I'm inclined to just put it in mediawiki.errorLogger.js and not bother with lazy-loading since it will probably be just a few lines. That way we don't have to deal with deploying the Sentry extension to production, and about the client download triggering on errors and e.g. biasing analytics. And having functionality for sending JS errors to an operator-defined URL seems like a reasonable addition to MediaWiki core.

From what I can tell, most of the objections on EventLogging/NotErrorLogging are about EventLogging specific stuff. Event Platform is more modular and configurable; the error events will be consumed by non analytics systems.

And having functionality for sending JS errors to an operator-defined URL seems like a reasonable addition to MediaWiki core.

See wgEventServiceStreamConfig in InitialiseSettings.php, and the referred to services in ProductionServices.php. We just need the client to get this config. Or, I guess for MVP, the operaator-defined URL could just be configured separately for now.

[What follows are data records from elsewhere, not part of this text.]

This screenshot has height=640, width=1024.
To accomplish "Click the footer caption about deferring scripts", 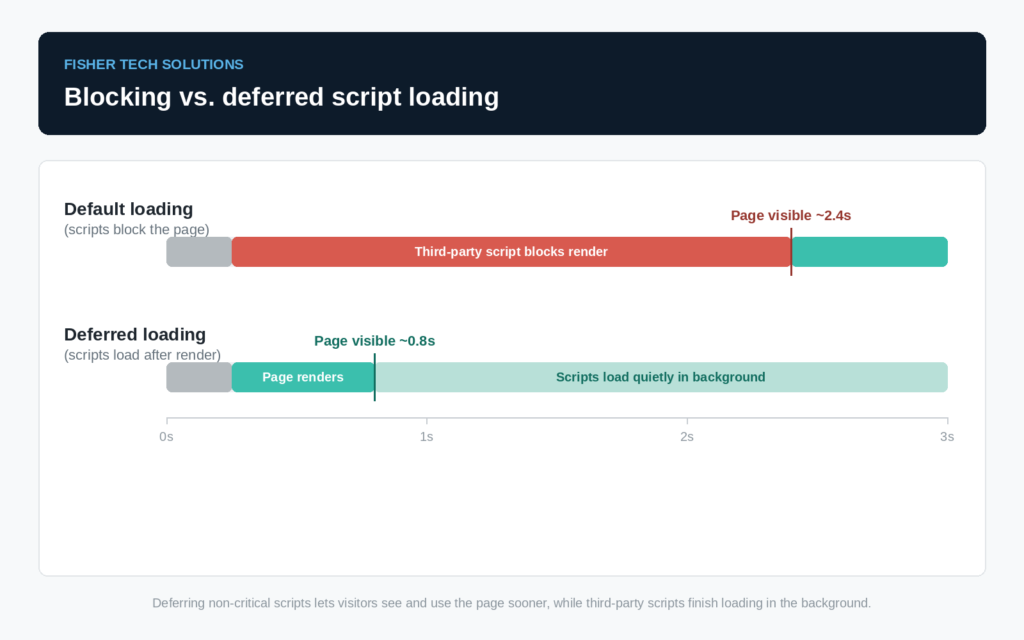I will (511, 603).
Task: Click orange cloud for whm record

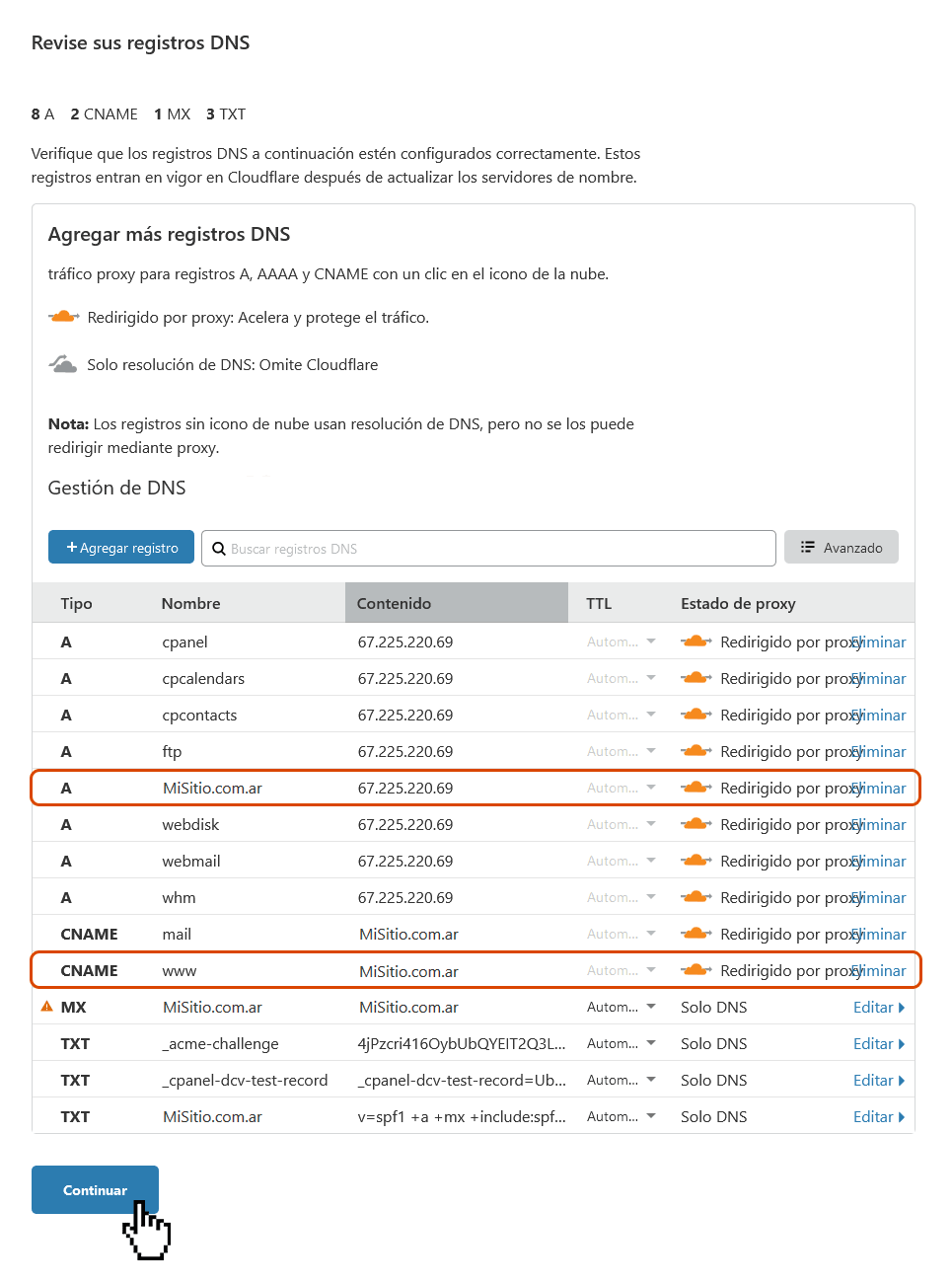Action: click(696, 897)
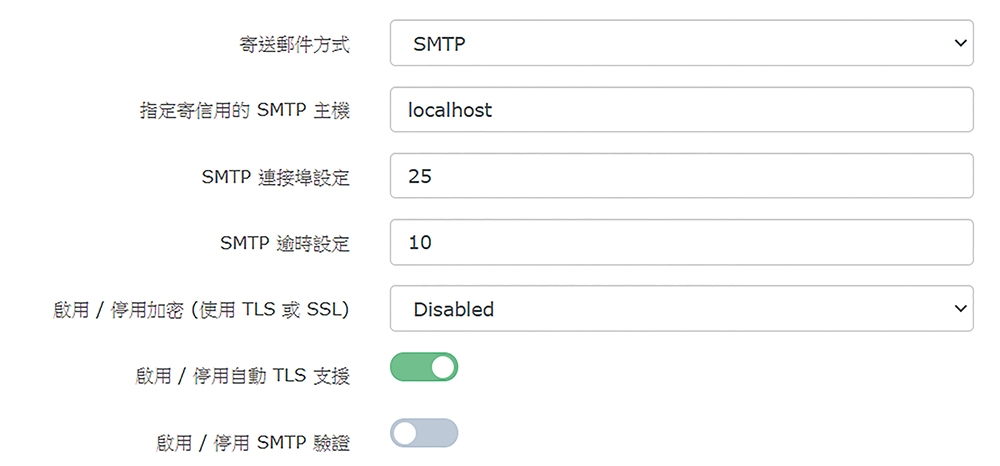Image resolution: width=1000 pixels, height=466 pixels.
Task: Click the 指定寄信用的 SMTP 主機 label
Action: (245, 111)
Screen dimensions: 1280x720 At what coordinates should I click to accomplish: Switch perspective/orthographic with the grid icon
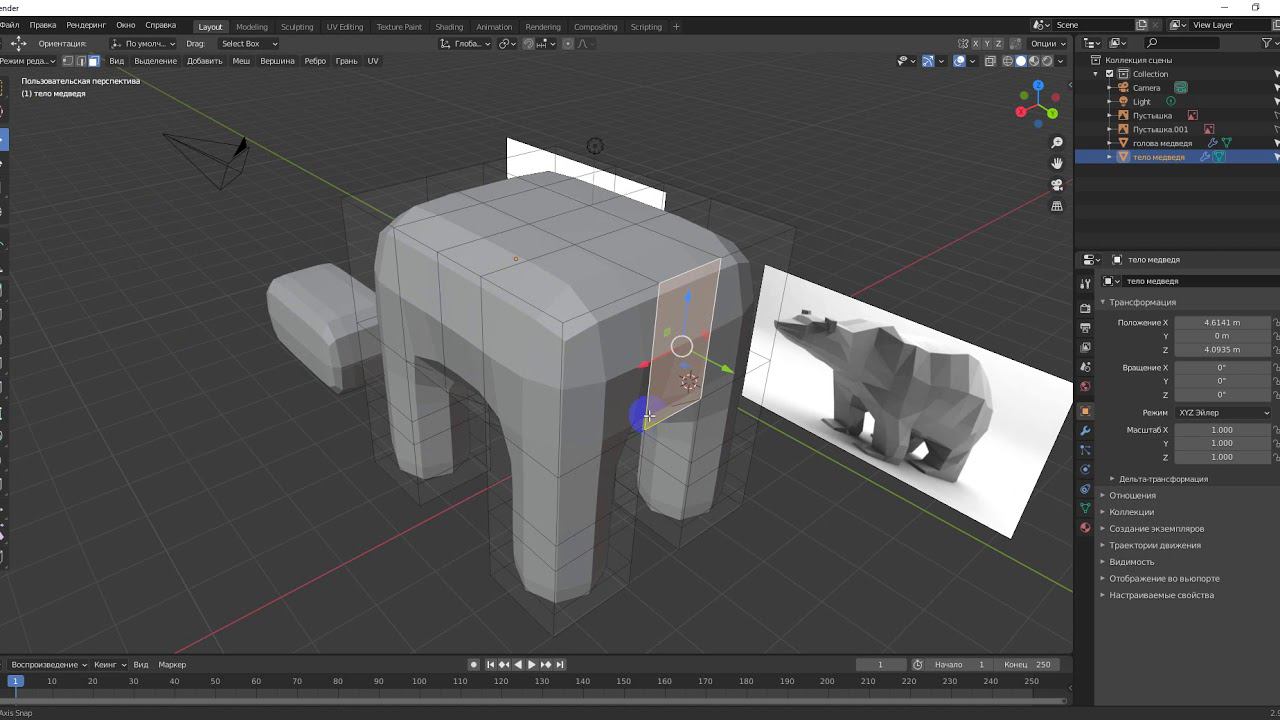click(x=1057, y=206)
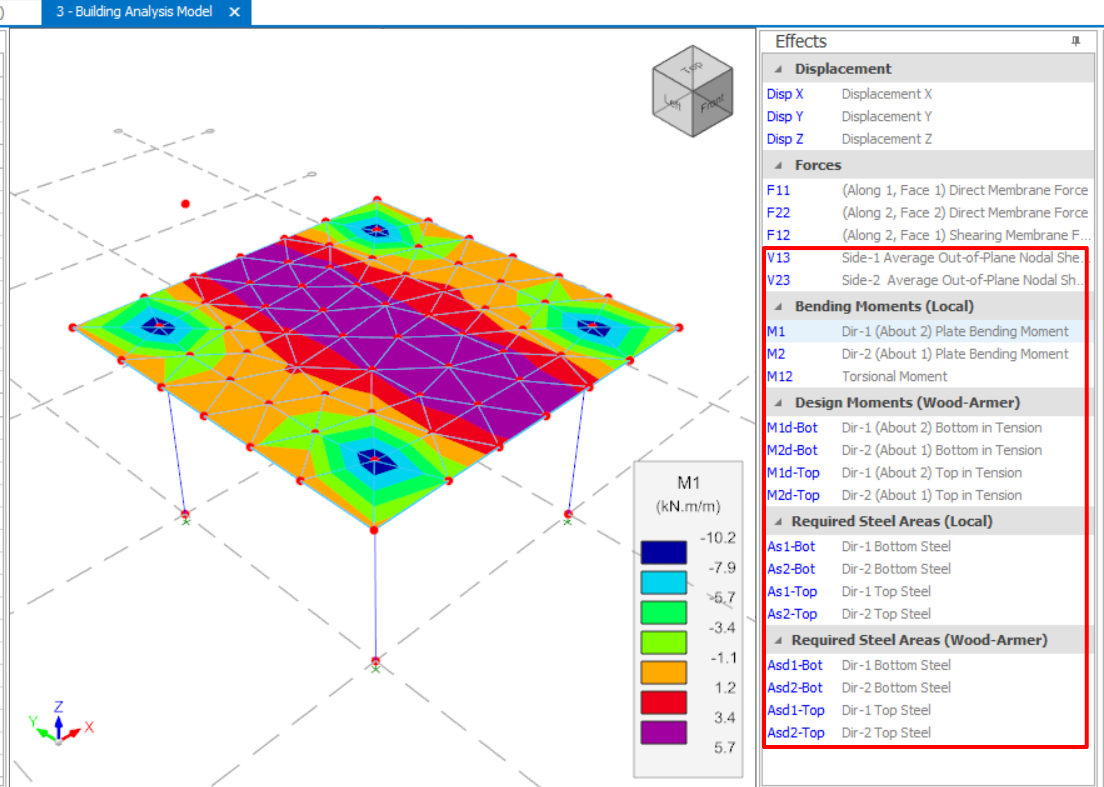
Task: Collapse the Design Moments (Wood-Armer) section
Action: coord(778,402)
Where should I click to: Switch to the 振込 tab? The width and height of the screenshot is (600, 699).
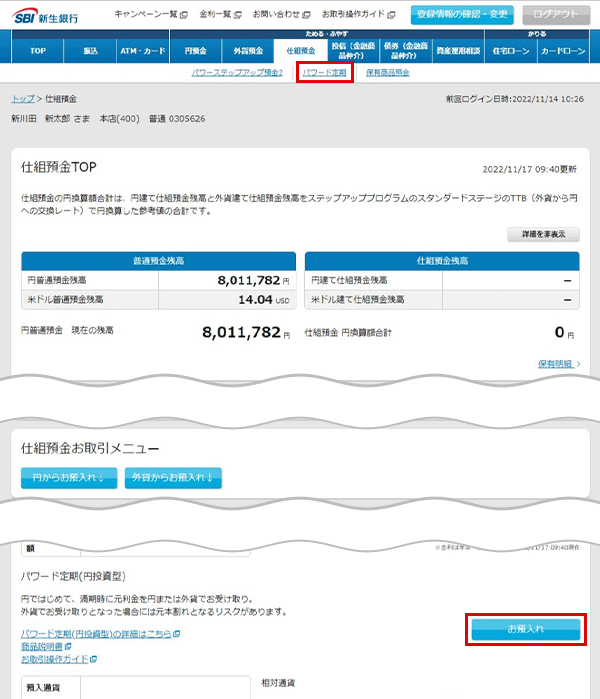tap(91, 49)
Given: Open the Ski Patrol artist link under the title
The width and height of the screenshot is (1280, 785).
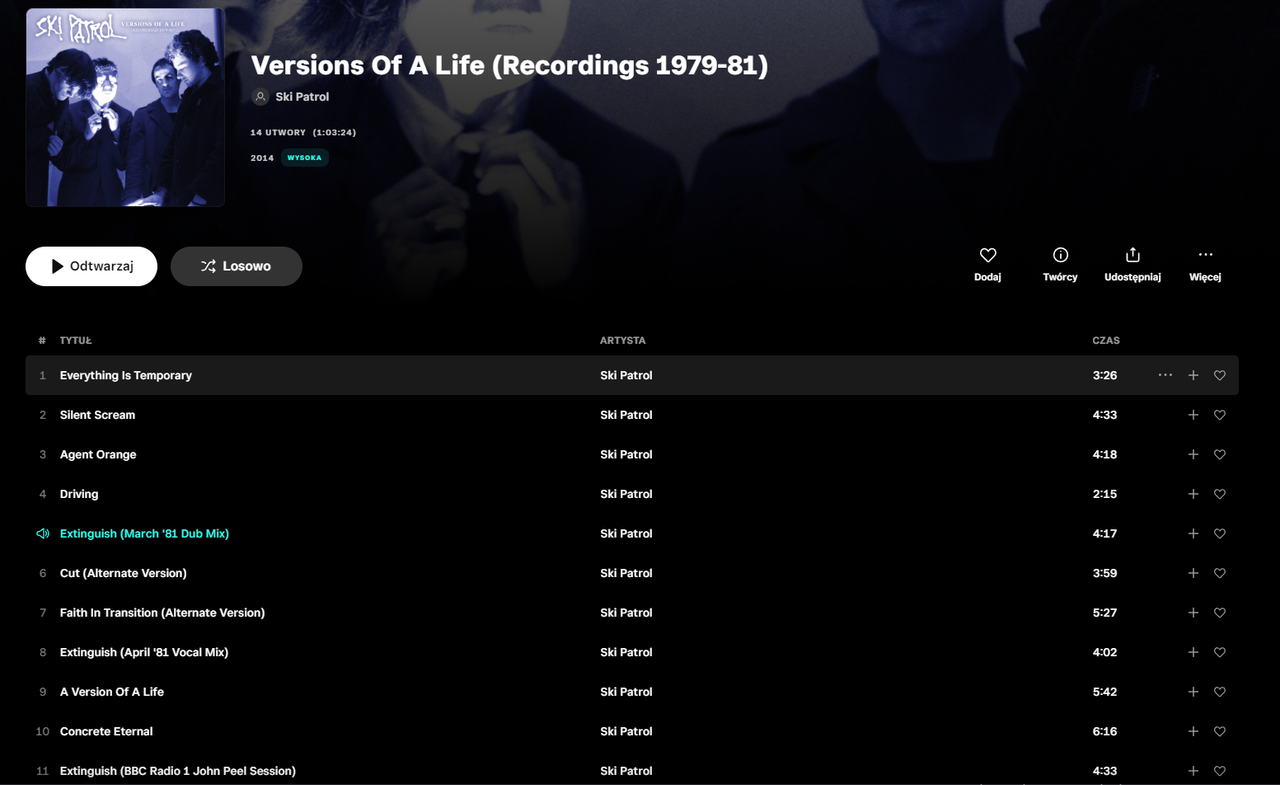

alongside with defining the EventGate schema

@Tgr, lemme know when you start working on this. mediawiki/event-schemas now uses jsonschema-tools to help with DRYing up common bits of schemas and schema versioning. See how test/event/current.yaml uses a $ref to /common/1.0.0.

my fault - I confused this with our mediawiki-storage repo, I should've read the title more carefully. Will work on fixing.

Nuria added a comment.Jul 24 2019, 7:31 PM

I would like to suggest a deployment strategy for this code that I think would make things simple for an MVP (feel free to disregard if it does not seem useful). Rather than sampling on the client which might be error prone and introduces state, let's roll out the error logging code just in 1 wiki for 1 browser, it could be the most used browser of rather, the one at the bottom of the support, like ie11. That way we have a "small" enough stream of errors, we can look at the "whole" picture and decide what makes (or doesn't) sense to send. I will do some numbers to find a wiki with a suitable browser profile.

Nuria added a comment.Jul 24 2019, 9:03 PM

Hawain wikipedia has about 5000K pageviews daily, about 3000 from users with a good representation of IE11 (20%)
Even if we have an error stream several times the magnitude of the user pageview flow the backend should be able to handle it.

I propose we launch the error feed 100% on this one site.

@Tgr, for when you start working on the error schema, here is an example of adding a new schema with the new jsonschema-tools workflow:

https://gerrit.wikimedia.org/r/c/mediawiki/event-schemas/+/525562

npm install . will install the git pre-commit hook to help auto generation of versioned dereferenced files.
All I did was create jsonschema/swift/upload/complete/current.yaml. When I did git add && git commit, the versioned files were auto generated and added to my commit for me.